**Work order**
Write the data out again exactly, with every picture removed.

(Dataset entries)
== Segment start ==

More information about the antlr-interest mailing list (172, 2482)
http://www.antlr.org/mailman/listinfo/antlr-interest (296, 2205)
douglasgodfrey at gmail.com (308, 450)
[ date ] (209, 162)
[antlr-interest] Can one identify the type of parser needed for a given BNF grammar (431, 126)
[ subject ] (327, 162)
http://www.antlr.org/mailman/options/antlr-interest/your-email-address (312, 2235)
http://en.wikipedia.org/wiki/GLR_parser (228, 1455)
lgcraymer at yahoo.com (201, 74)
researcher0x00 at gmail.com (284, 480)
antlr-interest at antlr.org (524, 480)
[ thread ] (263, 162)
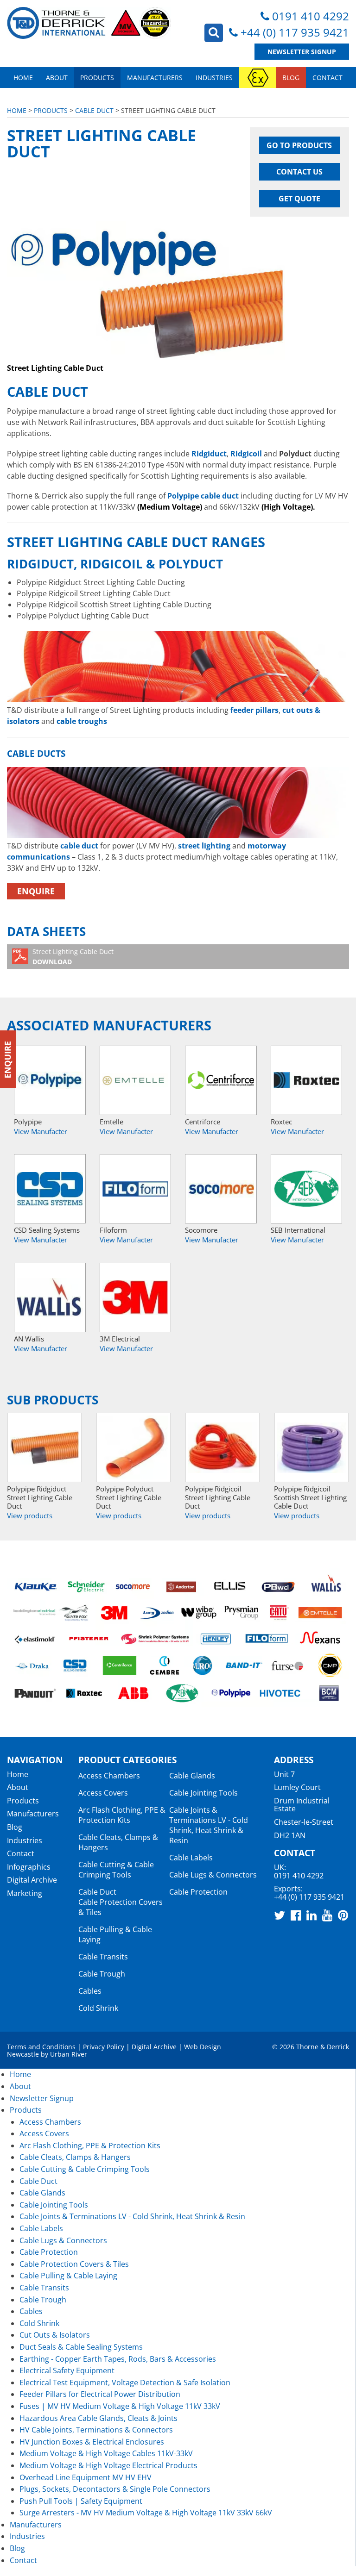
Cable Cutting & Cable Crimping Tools (116, 1869)
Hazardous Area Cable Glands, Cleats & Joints (98, 2418)
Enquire (36, 891)
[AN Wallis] (50, 1297)
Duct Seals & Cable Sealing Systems (81, 2347)
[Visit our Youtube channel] (327, 1915)
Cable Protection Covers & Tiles (74, 2264)
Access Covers (103, 1793)
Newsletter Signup (301, 51)
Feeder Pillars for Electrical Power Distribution (99, 2394)
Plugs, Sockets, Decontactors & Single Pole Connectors (114, 2489)
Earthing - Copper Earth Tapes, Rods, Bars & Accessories (117, 2359)
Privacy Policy (103, 2046)
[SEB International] (307, 1188)
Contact (327, 77)
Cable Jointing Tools (203, 1793)
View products (29, 1515)
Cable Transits (103, 1957)
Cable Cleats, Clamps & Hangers (75, 2157)
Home (23, 77)
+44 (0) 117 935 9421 (295, 32)
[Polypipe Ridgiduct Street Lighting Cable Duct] (44, 1447)
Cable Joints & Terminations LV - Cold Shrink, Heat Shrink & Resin (208, 1825)
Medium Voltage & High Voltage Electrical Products (108, 2465)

== Segment end ==

**Output**
More information about the antlr-interest mailing list (172, 2482)
http://www.antlr.org/mailman/listinfo/antlr-interest (296, 2205)
douglasgodfrey at gmail.com (308, 450)
[ date ] (209, 162)
[antlr-interest] Can one identify the type of parser needed for a given BNF grammar (431, 126)
[ subject ] (327, 162)
http://www.antlr.org/mailman/options/antlr-interest/your-email-address (312, 2235)
http://en.wikipedia.org/wiki/GLR_parser (228, 1455)
lgcraymer at yahoo.com (201, 74)
researcher0x00 at gmail.com (284, 480)
antlr-interest at antlr.org (524, 480)
[ thread ] (263, 162)
Cable Cutting & Cable Crimping Tools (116, 1869)
Hazardous Area Cable Glands, Cleats & Joints (98, 2418)
Enquire (36, 891)
[AN Wallis] (50, 1297)
Duct Seals & Cable Sealing Systems (81, 2347)
[Visit our Youtube channel] (327, 1915)
Cable Protection Covers & Tiles (74, 2264)
Access Covers (103, 1793)
Newsletter Signup (301, 51)
Feeder Pillars for Electrical Power Distribution (99, 2394)
Plugs, Sockets, Decontactors & Single Pole Connectors (114, 2489)
Earthing - Copper Earth Tapes, Rods, Bars & Accessories (117, 2359)
Privacy Policy (103, 2046)
[SEB International] (307, 1188)
Contact (327, 77)
Cable Jointing Tools (203, 1793)
View products (29, 1515)
Cable Transits (103, 1957)
Cable Cleats, Clamps & Hangers (75, 2157)
Home (23, 77)
+44 (0) 117 935 9421 (295, 32)
[Polypipe Ridgiduct Street Lighting Cable Duct] (44, 1447)
Cable Joints & Terminations LV - Cold Shrink, Heat Shrink & Resin (208, 1825)
Medium Voltage & High Voltage Electrical Products (108, 2465)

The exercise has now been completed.